## Source extract
********

Game: The Rookie’s Guide to the Justice Department
Publisher: Mongoose Publishing
Series: Judge Dredd: d20
Reviewer: Wyrdmaster
Review Dated: 13th, June 2002
Reviewer’s Rating: 7/10 [ Good ]
Total Score: 7
Average Score: 7.00
If you were expecting “The Rookie’s Guide to ____” to be a carbon copy of “The Slayer’s Guide to ____” then you might be in for a pleasant surprise. It depends on your opinion of the 32-paged Slayer Guides, I suppose, but it was never going to be possible to treat Mega City One’s Justice Department in the same way you might write about trolls, hobgoblins or bugbears. The Rookie’s Guide to the Justice Department has twice as many pages, smaller, crisper font and makes use of colour.
The use of colour is interesting. The cover is classic Dredd, the brooding judge himself towering above Mega City One, there’s a colour image of a cut away Sector House in the inside back cover and there is Justice Department style colour border around every page. The pages themselves are black and white but I suppose there was no pressing need to add colour to the illustrations of vehicles, robots, comic strips or NPCs.

********

## Records shown
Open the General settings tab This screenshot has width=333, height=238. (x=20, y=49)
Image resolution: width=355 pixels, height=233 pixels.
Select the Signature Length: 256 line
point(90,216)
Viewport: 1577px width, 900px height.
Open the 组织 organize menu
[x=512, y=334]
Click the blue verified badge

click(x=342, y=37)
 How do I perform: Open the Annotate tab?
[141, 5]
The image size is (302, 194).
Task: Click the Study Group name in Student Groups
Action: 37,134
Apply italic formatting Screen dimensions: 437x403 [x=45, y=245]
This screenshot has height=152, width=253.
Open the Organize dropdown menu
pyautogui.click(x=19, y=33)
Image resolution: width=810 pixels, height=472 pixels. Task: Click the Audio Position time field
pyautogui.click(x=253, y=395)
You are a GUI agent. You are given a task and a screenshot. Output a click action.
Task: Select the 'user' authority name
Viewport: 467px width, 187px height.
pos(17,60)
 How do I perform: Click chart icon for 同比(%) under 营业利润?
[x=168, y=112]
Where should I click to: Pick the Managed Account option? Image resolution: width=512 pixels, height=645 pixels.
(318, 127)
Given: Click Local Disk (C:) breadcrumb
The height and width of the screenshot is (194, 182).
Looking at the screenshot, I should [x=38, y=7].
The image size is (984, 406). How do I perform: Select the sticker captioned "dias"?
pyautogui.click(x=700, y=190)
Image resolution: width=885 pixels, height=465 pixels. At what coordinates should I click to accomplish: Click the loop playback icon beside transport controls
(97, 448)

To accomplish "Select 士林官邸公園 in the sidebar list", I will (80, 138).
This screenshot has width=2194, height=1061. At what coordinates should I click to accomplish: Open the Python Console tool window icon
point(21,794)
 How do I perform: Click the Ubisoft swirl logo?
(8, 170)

********

## Problems to solve
**a)** Report each line of the entries above that contains the word "icon", and treat case as significant.
**b)** Carry on the review of The Rookie's Guide to the Justice Department from where it stops.

## Outputs for the tasks
**a)**
 How do I perform: Click chart icon for 同比(%) under 营业利润?
Image resolution: width=885 pixels, height=465 pixels. At what coordinates should I click to accomplish: Click the loop playback icon beside transport controls
This screenshot has width=2194, height=1061. At what coordinates should I click to accomplish: Open the Python Console tool window icon

**b)**
The Guide to the Justice Department is a specialised book. You’ll need to be playing the Judge Dredd roleplaying game and you’ll need to be playing it with a vested interest in the nuisances of the hierarchy of the judges and the Justice Department. If you’re not familiar with the setting then it may sound strange but it’s entirely possible to have an in depth “Judge Dredd” game set in deepest, darkest Mega City One and still barely feature Judges at all. If your game is as just described then you may struggle to get value for money from the Justice Department unless you can eek some wicked pleasure from terrorising your players with the stats from the Holocaust Squad Judge prestige class or that there’s no saving throw from an urban nuke.
The book’s introduction explains that throughout the text you’ll find snippets from Judge Dredd’s own book; “Dredd’s Comportment”. There’s also an errata of sorts; “A little gremlin (no doubt an agent from Sov-Block) crept into the Judge Dredd rulebook, with the intention of denying judges access to the H-Wagons of their Sector Houses! The correct text of both the H-Wagon itself and the Back Up checks required to call them while on the street can be found in this book”. That’s probably reason enough to pick up the book but probably not the one the authors want.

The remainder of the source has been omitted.